The fee according to HOAI, however, would usually be significantly higher and would cause more regret in this worst case.

"Not coming together at all" can happen with a general contractor as well as with an architect. In both cases, you can assume: if their satisfied clients are very different types of people than yourself, then they are "the wrong ones"—no matter how good they may be objectively. So before commissioning planning services, no matter to whom, you should always have checked the references to see what kind of people are behind them. When Mr. Kommerzialrat praises the construction company in his letter of thanks, that need not mean anything to Mrs. Schneidermeisterin—he lives (and builds) in different circles.
 

hampshire

2019-06-24 19:20:32
  • #6
Prospective builders want to compare several plans and offers, especially when they are uncertain, without committing or investing. That is legitimate. Providers do not want to deliver services without payment. Also legitimate.
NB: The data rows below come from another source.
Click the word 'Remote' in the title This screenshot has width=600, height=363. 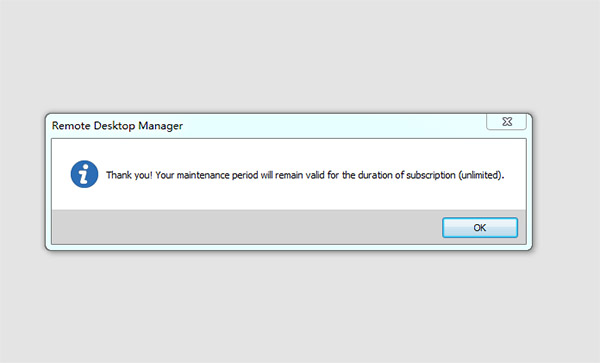point(71,125)
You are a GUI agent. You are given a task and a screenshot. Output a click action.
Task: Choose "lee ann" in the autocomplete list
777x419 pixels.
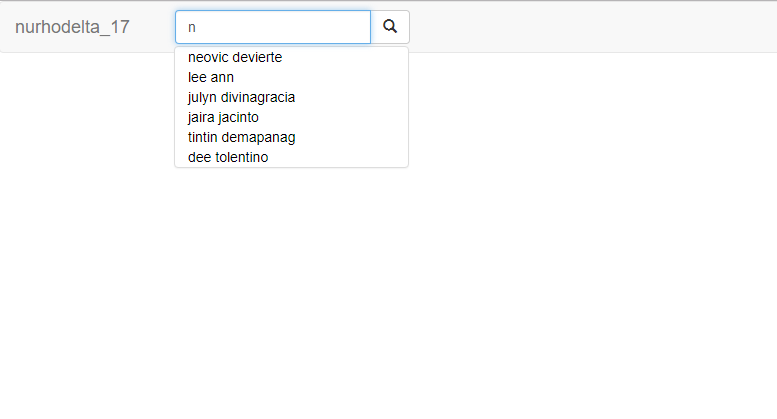click(211, 77)
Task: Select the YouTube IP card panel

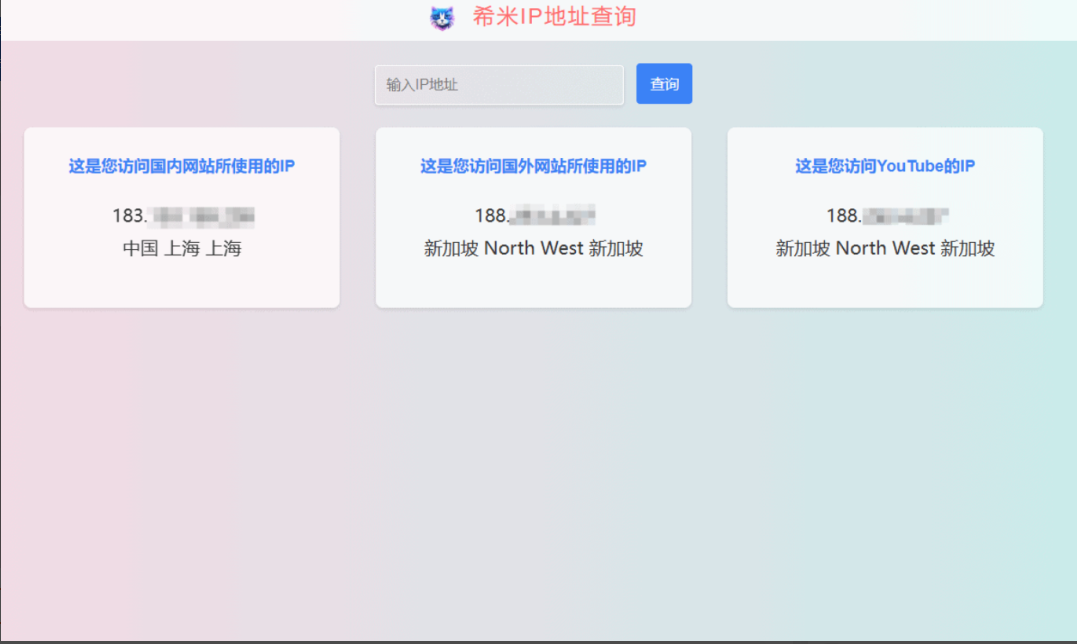Action: [x=885, y=217]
If a provider has experienced that they only get the contract every x-th plan, they can either allocate the costs to the construction projects they receive or require them from the requester. That is not a "trick," but a simple business consideration.

A nice side effect is that the provider can filter out serious interested parties. The provider is of course aware that they might lose one or another serious interested party because this approach is not supported. They can live with that better than working "for nothing" too often.

Salespeople often dislike this and communicate such provider decisions awkwardly because they are usually paid based on revenue, not contribution margins => they do not really care how often a planner plans "for nothing."